For a team that hasn’t made the postseason for three consecutive years, it’s normally easier to pick out the number of strengths for that squad than their areas of weakness. The San Diego Chargers are far from normal, however, and their struggles have been largely perceived to be underachieving in terms of their overall roster talent. Of all the areas where this team had difficulties in 2012, which one is the most concerning heading into 2013?
It would be easy to say the offensive line as the play of so many depends on their success, but it appears that the guys in the trenches may actually be significantly stronger in the upcoming year. Adding Max Starks and King Dunlap at left tackle provides an upgrade and depth should the unforeseen happen while signing Chad Rinehart at guard fits perfectly into the zone-blocking scheme. The selection of D.J. Fluker in the 2013 NFL Draft strengthens right tackle while allowing Jeromey Clary to move inside to guard where his deficiencies will be better masked.
No, the line isn’t the weakest link anymore. And neither is running back with Ryan Mathews getting some competition in Danny Woodhead to liven up the backfield. Wide receiver is one of the deepest areas on the roster, the defensive line is young and solid, and the linebackers are going to be solid even though some pieces were shuffled around.
Philip Rivers can’t be considered the weakest area for San Diego heading into camp, so the secondary holds the title as the biggest concern. Obviously Eric Weddle is anything but a problem given his solid play recently, but he is only one-quarter of the unit. New starters at the other three spots will bring some uncertainty to the picture as training camp begins on July 24. Marcus Gilchrist will be making the move from corner to safety while Derek Cox and Shareece Wright are unproven starters on the edge.

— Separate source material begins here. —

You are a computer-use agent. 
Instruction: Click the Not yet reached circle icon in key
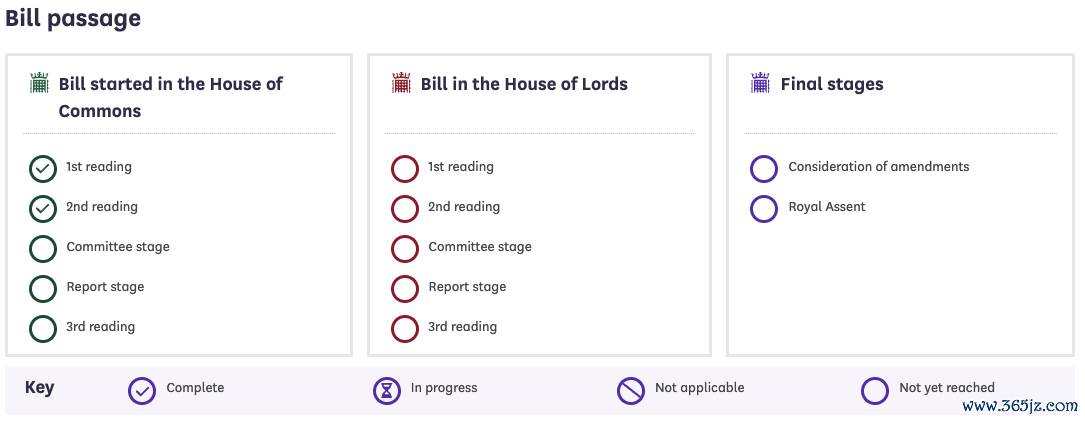pyautogui.click(x=875, y=391)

The Chargers finished 18th in passing yards allowed in 2012, but their 28 passing touchdowns allowed was only better than seven other NFL teams. That number needs to improve in the upcoming season, and maybe the change in personnel will allow them to do just that.

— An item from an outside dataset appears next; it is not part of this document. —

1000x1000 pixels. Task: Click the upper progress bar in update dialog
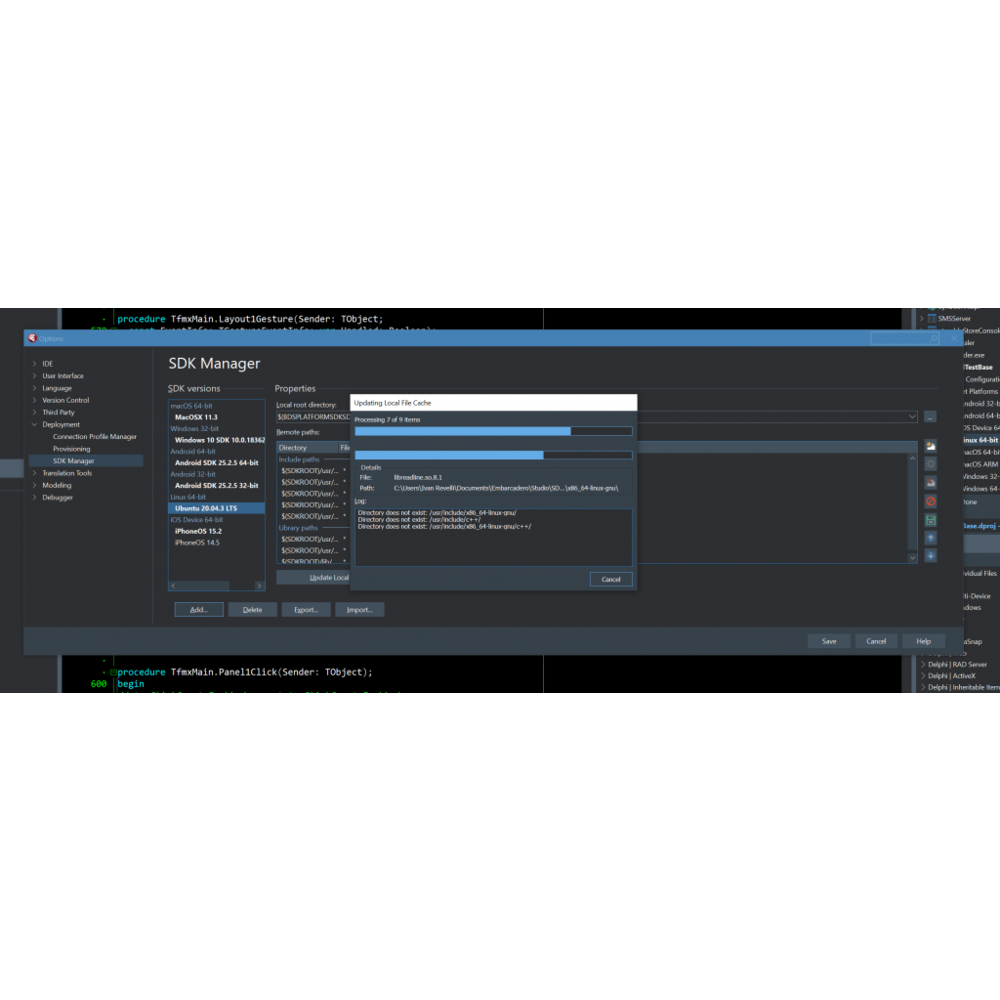493,431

Even though the secondary is certainly worthy of concern, it’s hard to specifically call it an area of weakness. Defensive coordinator John Pagano will need to dial up the right blitzes to take some pressure off of a questionable secondary early in games and allow them to settle in as a unit. Trusting the back third of the Bolts defense might be difficult to request just yet, but give them a chance to prove themselves. They could turn out to be an upgrade over a year ago once the season is in the books.